Eamonn Holmes on his favourite politician and his fall out with Anthea Turner
Eamonn Holmes has opened up on his best memories, the worst day of his life and why Bill Clinton is his favourite politican.
In a new interview with the Telegraph, the 62-year-old also discussed his controversial fall-out with Anthea Turner.
The father-of-four has too spoke about suffering from panic attacks and the best thing he has ever done.
Eamonn explained that the best thing about his new role at GB News is that he has the 'freedom to flourish' and how he's "edgier than most presenters".
The TV presenter said: "I say things that other people wouldn’t say – never horrendously cruel, but I can be mischievous. GB News has made me feel valued and appreciated. That’s all any of us want – but I can’t pretend it’s not tough when the alarm goes off at 2:30am in the morning."
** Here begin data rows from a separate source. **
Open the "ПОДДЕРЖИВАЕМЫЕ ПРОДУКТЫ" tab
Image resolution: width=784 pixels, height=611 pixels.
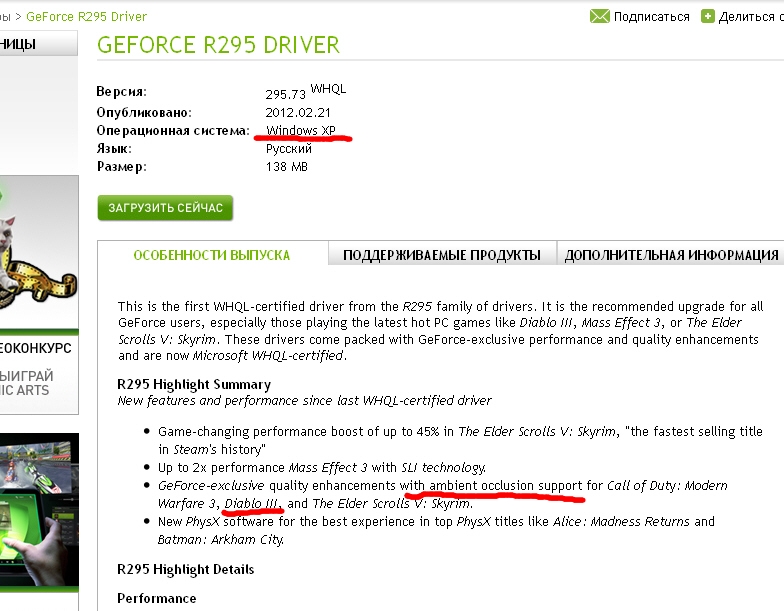pyautogui.click(x=442, y=255)
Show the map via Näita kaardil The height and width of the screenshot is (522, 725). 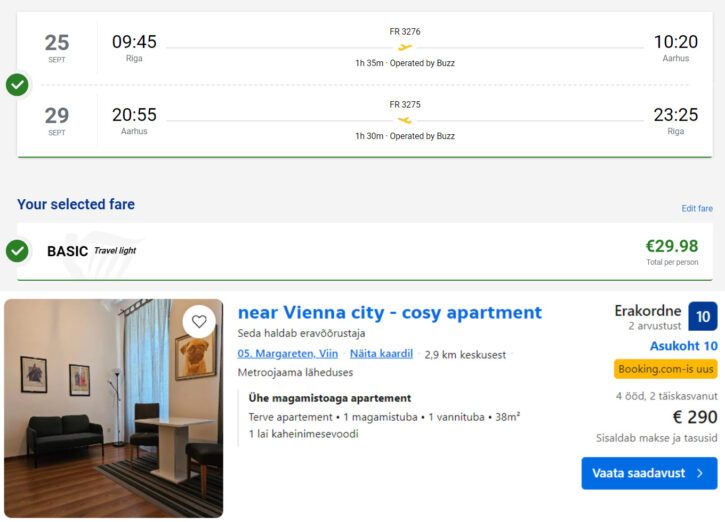click(x=381, y=354)
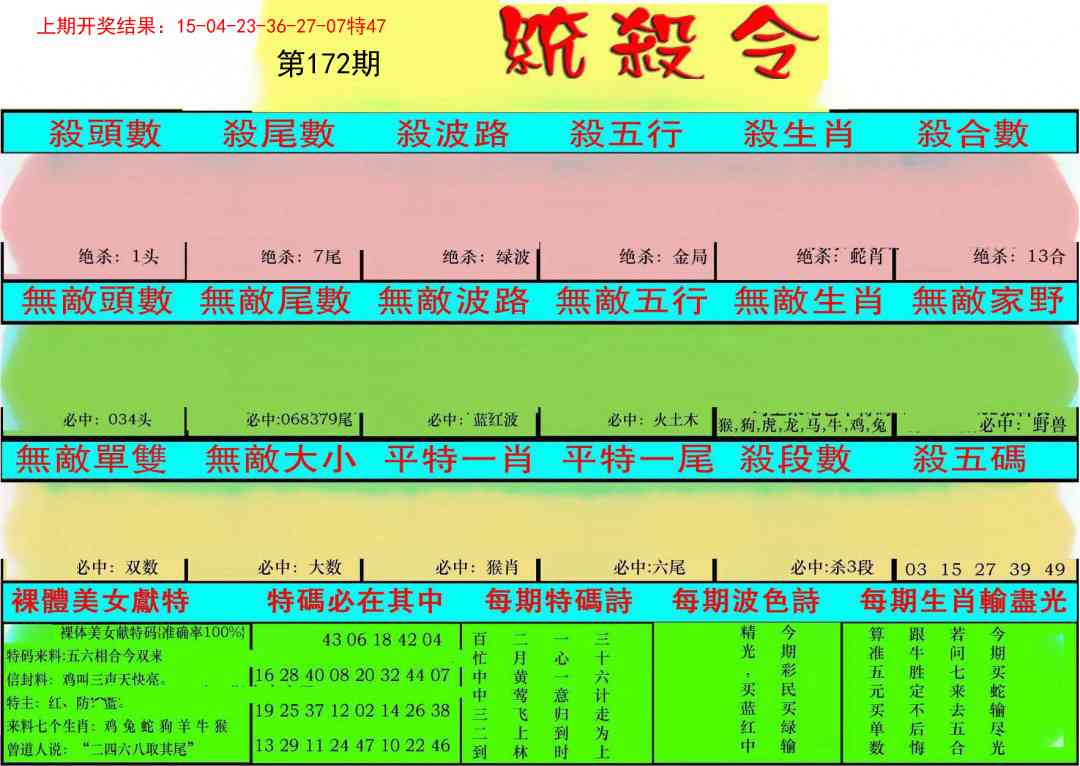The height and width of the screenshot is (766, 1080).
Task: Click the 殺生肖 column header
Action: [800, 131]
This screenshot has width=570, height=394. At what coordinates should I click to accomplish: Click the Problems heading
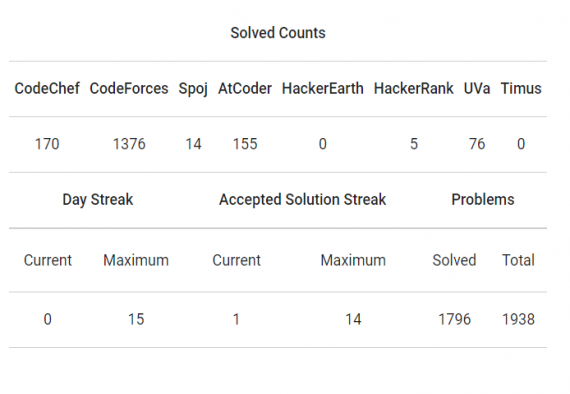(x=483, y=200)
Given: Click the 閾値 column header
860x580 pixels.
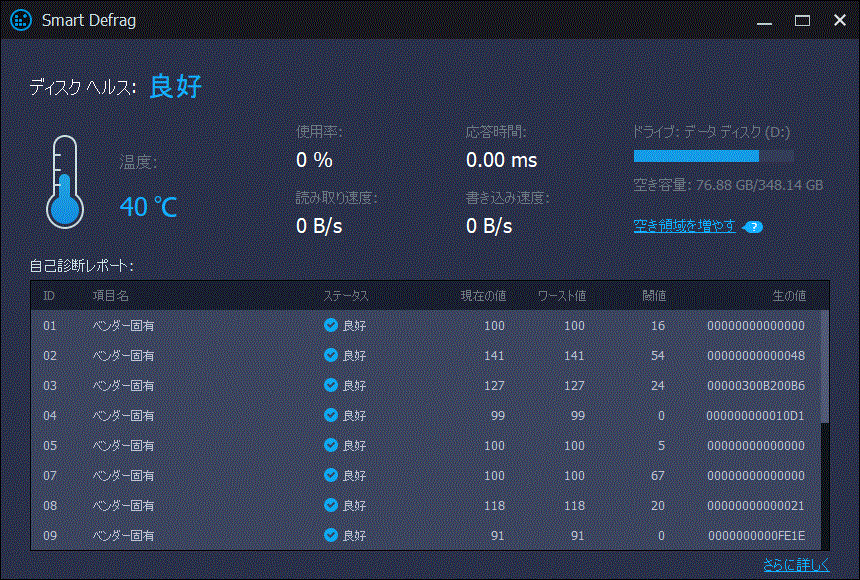Looking at the screenshot, I should (654, 296).
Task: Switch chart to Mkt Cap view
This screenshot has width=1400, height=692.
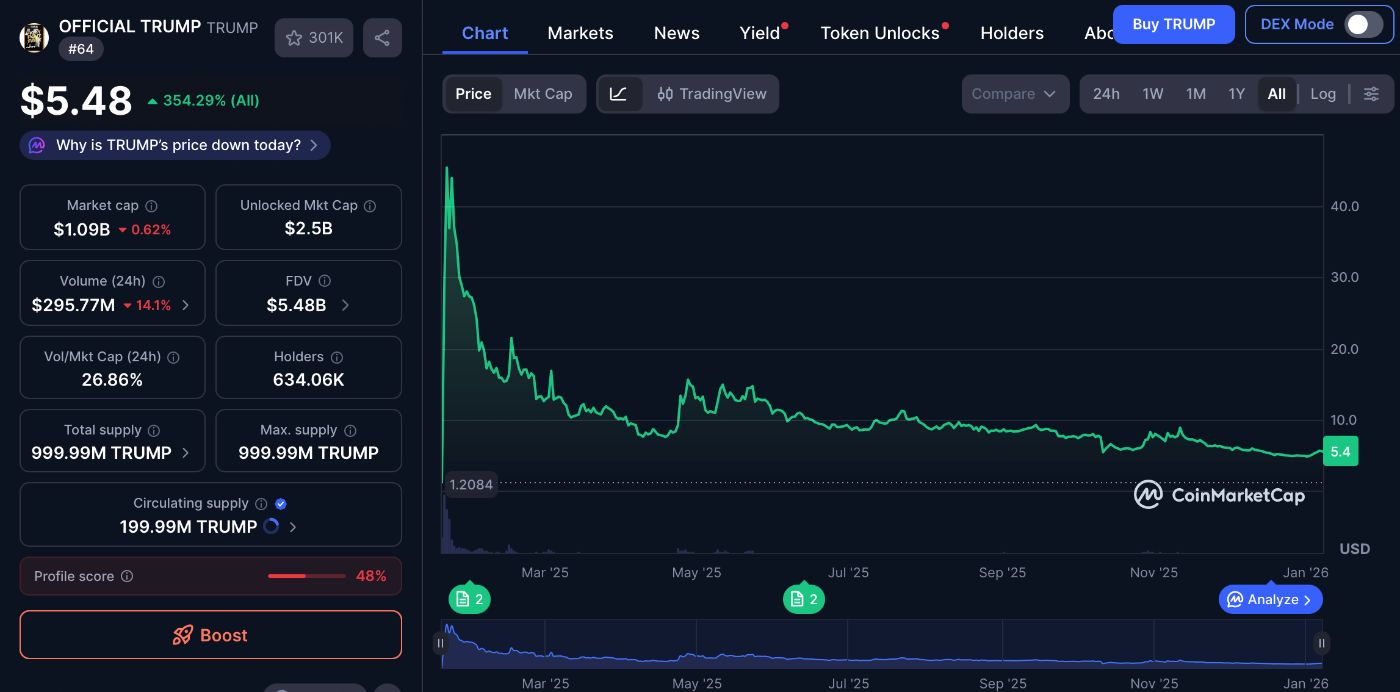Action: click(x=543, y=94)

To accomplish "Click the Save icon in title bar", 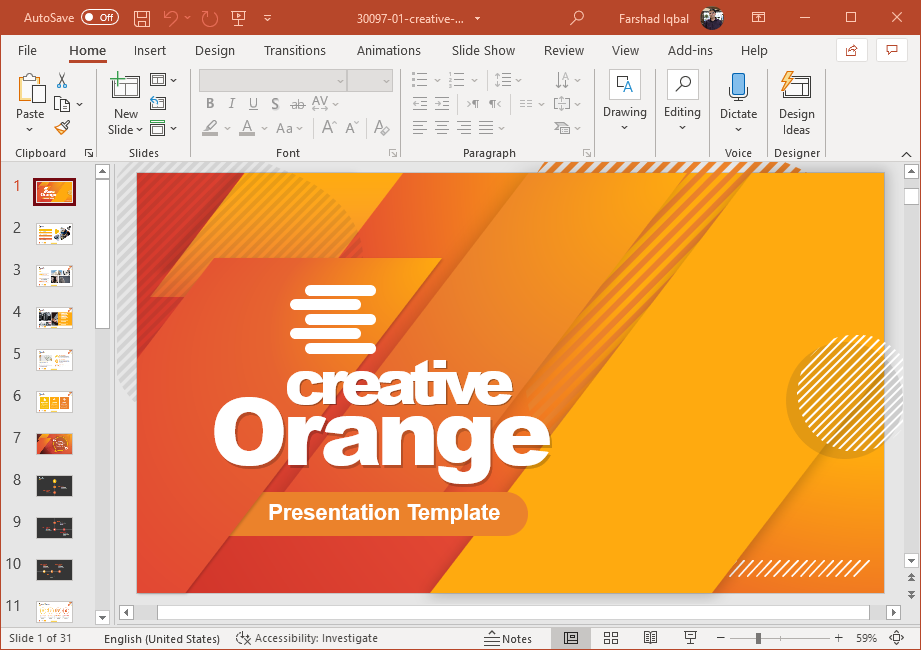I will [x=141, y=19].
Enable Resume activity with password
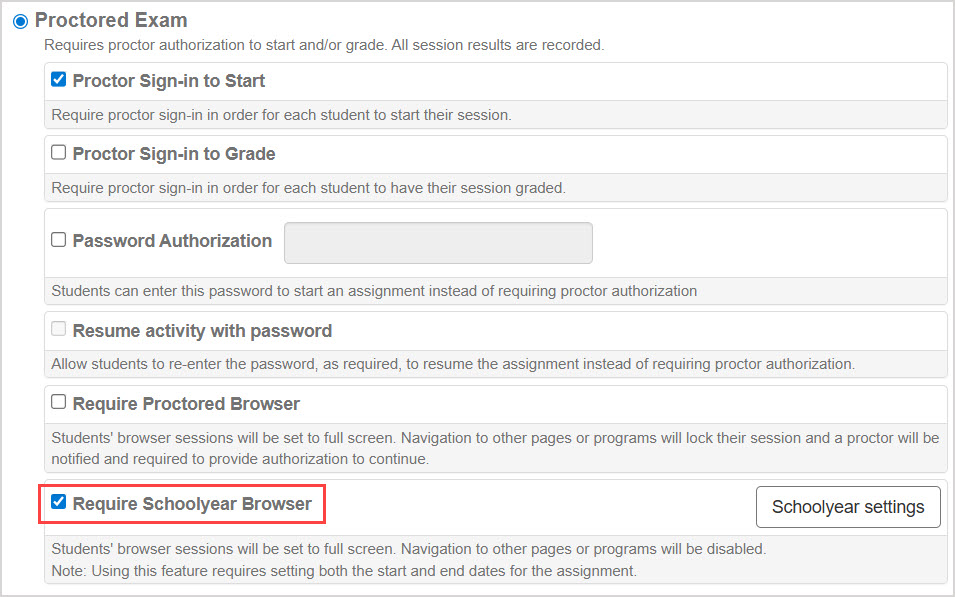The width and height of the screenshot is (955, 597). [x=58, y=330]
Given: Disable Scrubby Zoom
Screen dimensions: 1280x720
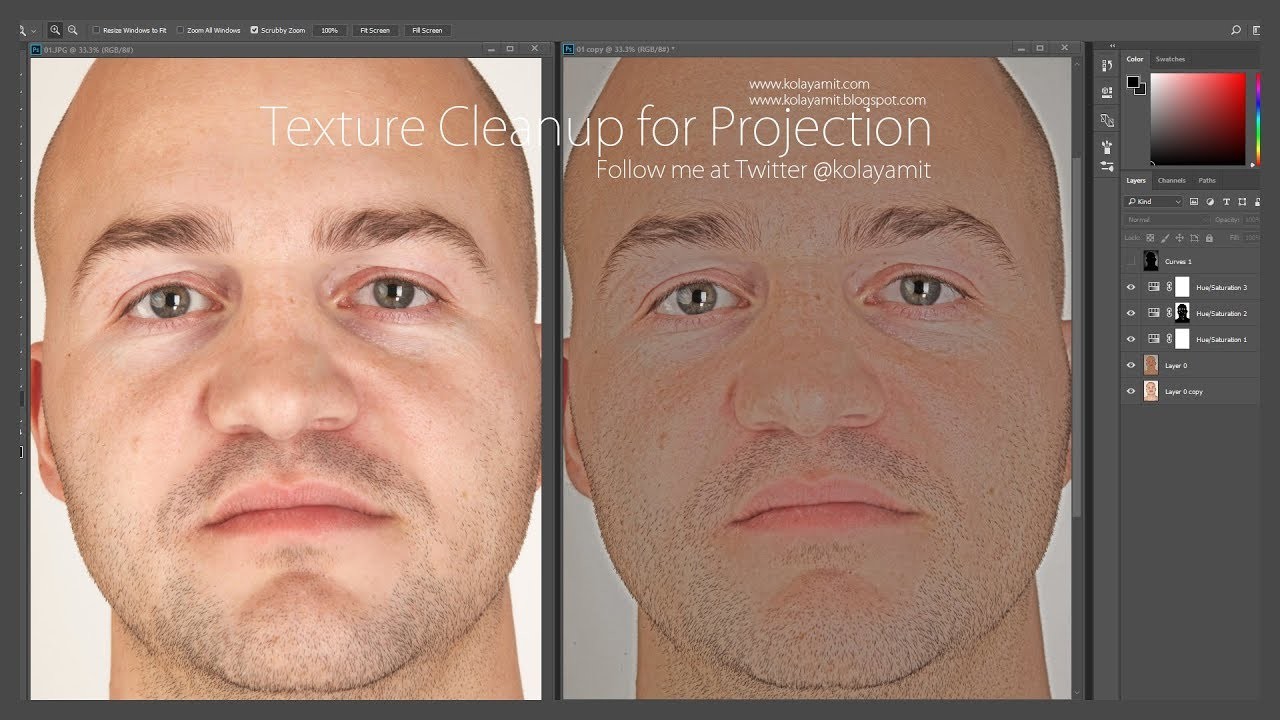Looking at the screenshot, I should click(x=253, y=30).
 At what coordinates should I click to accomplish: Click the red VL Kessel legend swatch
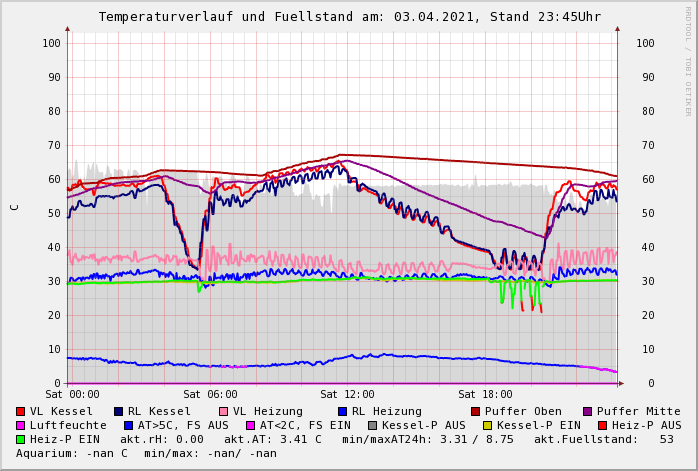[x=21, y=412]
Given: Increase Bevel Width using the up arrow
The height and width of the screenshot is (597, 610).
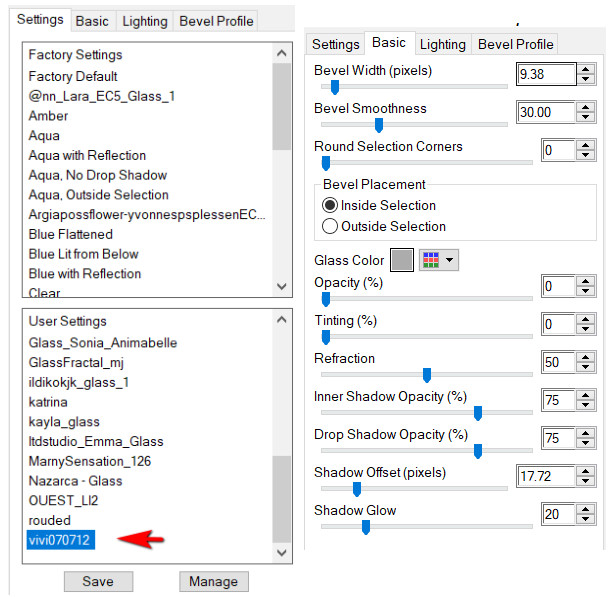Looking at the screenshot, I should tap(586, 68).
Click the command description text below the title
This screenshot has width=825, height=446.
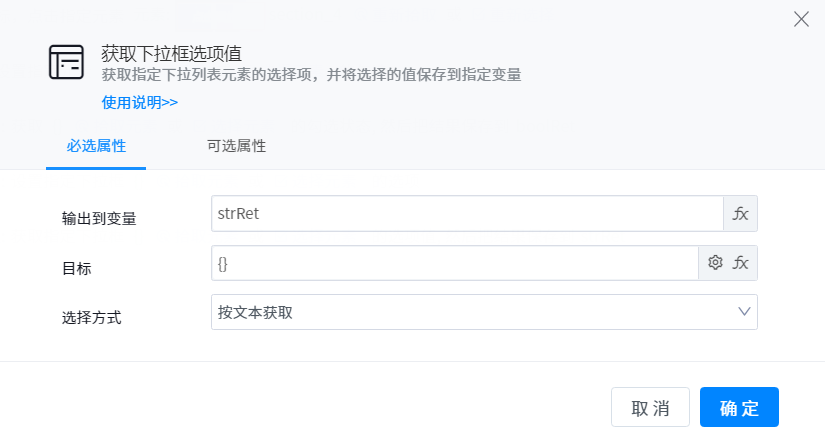[312, 74]
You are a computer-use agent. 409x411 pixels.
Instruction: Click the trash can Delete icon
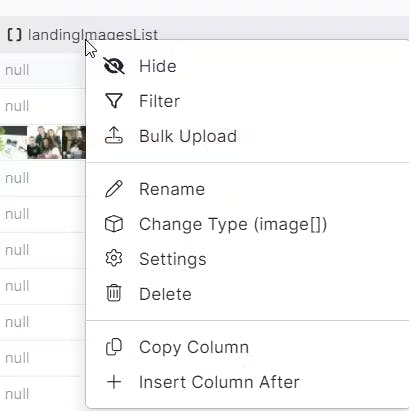pos(114,293)
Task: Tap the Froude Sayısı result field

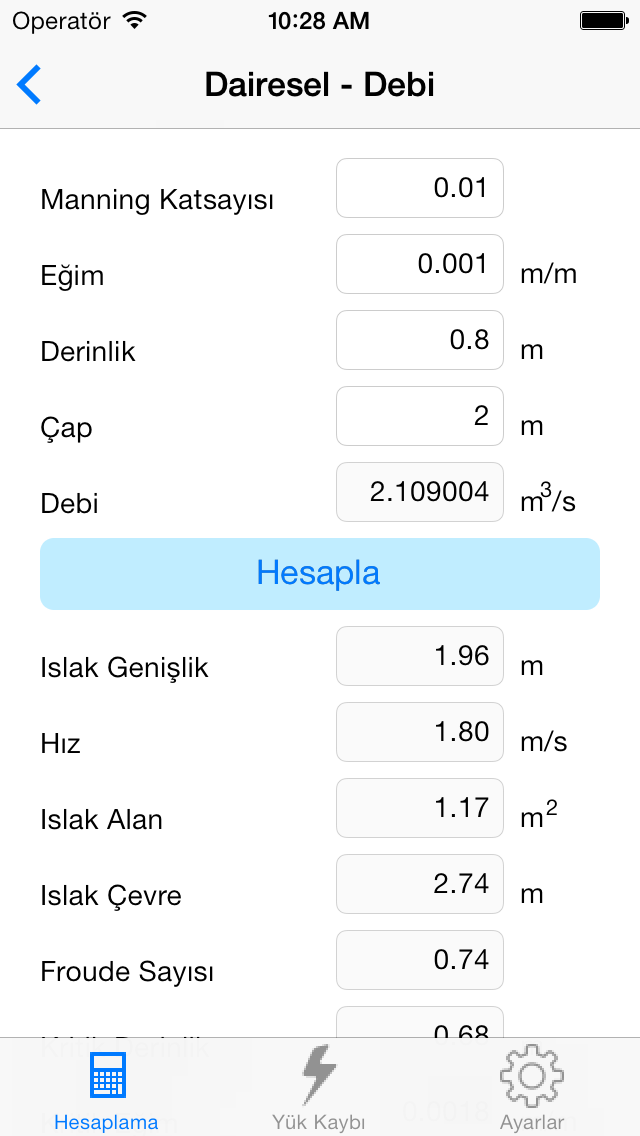Action: point(420,960)
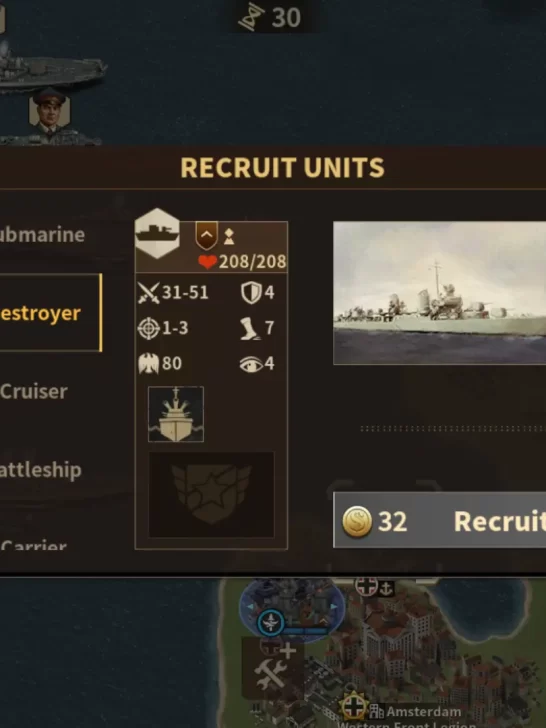Tap the hourglass turn counter 30
The image size is (546, 728).
(270, 18)
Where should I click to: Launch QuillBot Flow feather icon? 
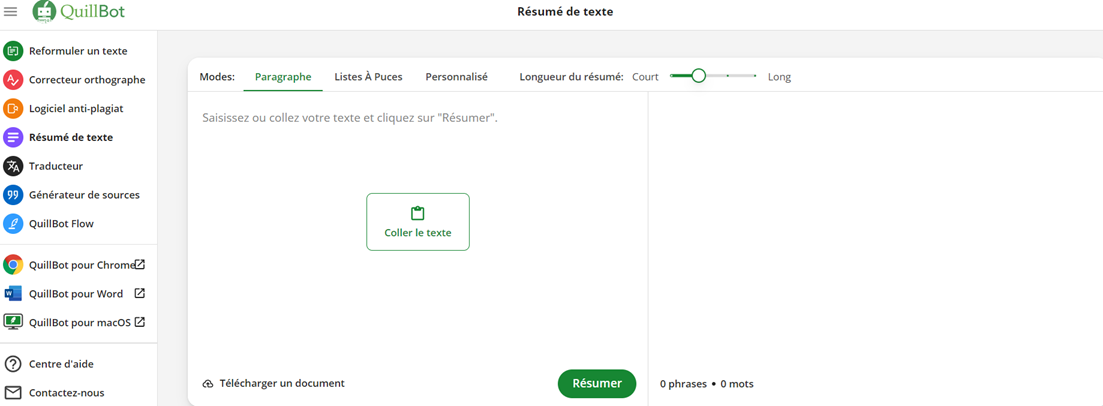coord(13,224)
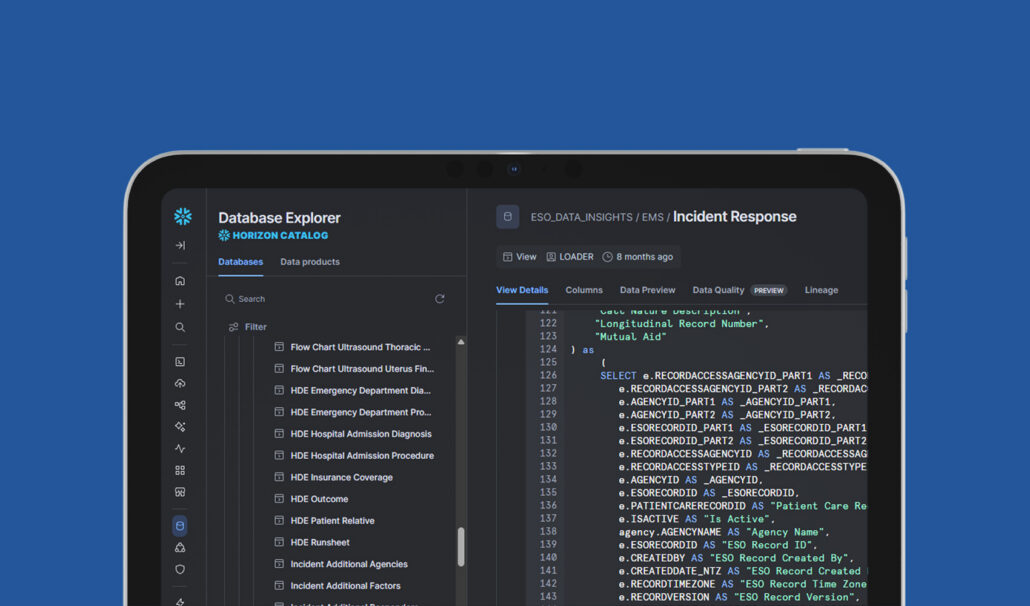This screenshot has height=606, width=1030.
Task: Select the highlighted database icon in sidebar
Action: pos(180,526)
He also described the worst thing he ever seen on TV: "When I was four years old, our family gathered around the television set to watch the funeral of John F Kennedy, the first president of Irish Catholic descent. On our wall at home we had a picture of the Sacred Heart and also a picture of John and Jackie Kennedy. I remember watching my older cousins crying."
Explaining why former US president Bill Clinton is his favourite politician, the Belfast man said: "I was impressed with Bill Clinton when I introduced him outside Belfast City Hall to speak in favour of peace in Northern Ireland in 1995. I was taken with Hillary Clinton, too. I remember thinking, 'You’re good Bill – she’s amazing.' Despite so many people not liking Hillary and all the abuse against her, I’ve found her very agreeable.
"He is a rock star. He has charisma, more than anybody I’ve ever met. Clinton has an aura about him – a very seductive aura, for many. When I interviewed Monica Lewinsky live she said in answer to a question, 'Do you know the President?' I said, 'Yes I’ve met him, but unlike you, I only shook his hand.' She has a great sense of humour, and started laughing," Eamonn explained.
Also in the interview, Eamonn explained what his favourite trips have been to date.
"The best holidays of my life have been with my children, who are now 32, 30, 29 and 20. It was a handful at the time – all bicycles, swimming and activities –but I look back on trips to Center Parcs and stays in farmhouses in Northern Ireland with great fondness."
Eamonn added how adopting a dog 'changed his life'.
"I had no interest in it, but our son desperately wanted a dog. I was cutting a ribbon for the Dogs Trust and our dog Maggie, who looks like Basil Brush, chose me. She’s lovable beyond belief.
"A dog gives you unconditional love and brings out the good in you – you hope you might actually become the person your dog thinks you are," he said.
The Manchester United fan said he reverts back to being a child when he watches football.
"It’s played a big part in my life. There are lots of things I don’t have in common with my children – politics, music, fashion – but my children, my brothers and my close friends all follow United."
Eamonn also opened up on a controversial moment in his career.
He said: "The mid-1990s I was on the front pages of the papers because of a falling-out I had with Anthea Turner. I called her 'Princess Tippy Toes'.
"It’s laughable now, but at the time it was deadly serious for both of us. Anthea and I have made up since, and we’re very good friends. It could have cost both of us our jobs, but the station probably secretly relished the publicity."
The Belfast man then told how the sudden death of his father aged 64 was the worst day of this life.
"It was a heart attack, 31 years ago. Sudden death is a massive thing to come to terms with. That person is gone, with no goodbyes. I was filming in Israel at the time and had to make my way back from Tel Aviv to London, London to Belfast. The legacy was panic attacks. Thereafter, I associated being away or travelling with hearing bad news.
"They were vicious and awful. They were diagnosed as associated with grief and I had to deal with and outgrow them over the years. There was a lot of travel in my life then, and it made me claustrophobic in aeroplanes," Eamonn said.
The 62-year-old said he had a very special relationship with his grandmother.
"I was close to my maternal grandmother Fitzsimmons, who died of breast cancer. She used to take me to feed the ducks after school.
"She had a lot of grandchildren, but she grabbed my hand one day and said: 'You do know you’re my favourite, don’t you?' It could have been the old Bruce Forsyth line, but I had a very special relationship with her."